L'apparizione del dio risorto si verifica nel corso di questo pasto; 

I fedeli credono di vedere o crederanno di aver visto Gesù prendere il cibo e porgerlo loro, e credono di intenderlo o crederanno di averlo inteso rendere grazie e invitarli a mangiarlo;

Un quarto di secolo più tardi, San Paolo, 1 Corinzi 11:24b, aggiungerà che egli pronunciò le celebri parole: «Questo è il mio corpo...»

Scena che, molto più tardi, i vangeli situeranno prima della Passione, attribuendo l'istituzione non più al Cristo risorto, ma al Cristo che va a morire...

Ma di cui una traccia persisterà nel corso degli stessi vangeli, accanto ai tre racconti famosi, nei sei testi cruciali dei vangeli secondo San Luca, San Giovanni, San Marco e agli Ebrei, ai quali ci siamo riferiti a pagina 68.

NOTE

[1] Colui che chiamiamo San Pietro, «Cefa» in aramaico corrispondente pressappoco a «Petros» in greco.

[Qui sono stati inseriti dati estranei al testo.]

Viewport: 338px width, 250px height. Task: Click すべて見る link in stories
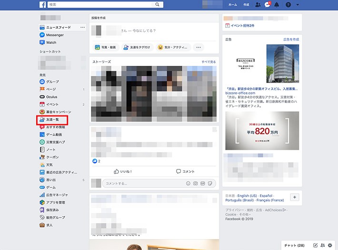click(208, 62)
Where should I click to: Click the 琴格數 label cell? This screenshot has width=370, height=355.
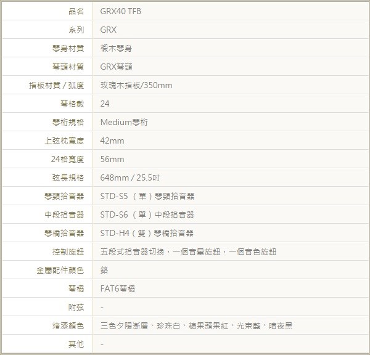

[2] Si veda Grandeur et dédadence de la critique, pagine 35-36, e anche qui, sotto, pagina 309.

[3] Si veda sotto, pagina 321.

[4] Matteo 28:16-20 (tranne il luogo dove sono situati) e Marco 16:14-19, per quanto tardivo sia quest'ultimo passo, e una traccia in Marco 16:7.

[5] Luca 24:36-53.

[6] Giovanni 20:19-23.

[7] Luca 24:36-53 e Marco 16:14-19, sopra citati.

[8] Luca 24:13-35, e Marco 16:12-13.

[9] Giovanni 20:19-29.

[10] Giovanni 21, capitolo  considerato generalmente come aggiunto.

[11] Vangelo degli Ebrei, secondo San Girolamo, de Viris, 2.

[12] Matteo 28:9-10, Giovanni 20:1-18 (a Maria Maddalena sola), Marco 16:9.

[13] Si veda sotto, pagine 215 e seguenti.

[14] Date de l'institution eucharistique dans la tradition chrétienne primitive, sopra segnalata.

[15] Matteo 26:21 e 26; Marco 14:18 e 22.

[16] 1 Corinzi 11:23-26.

[17] Questa è la tesi fondamentale del nostro studio sulla Date de l'institution eucharistique.

[18] Luca 24:13; Giovanni 20: 19; Marco 16:14-19. Stessa tradizione nell'epistola di San Barnaba 15:9.

[19] Abbiamo spiegato sopra, a pagina 68, perché preferiamo non precisare quale fosse questo alimento. 

[20] Luca 24:30-31, Giovanni 21:12, e 1 Corinzi, ibid.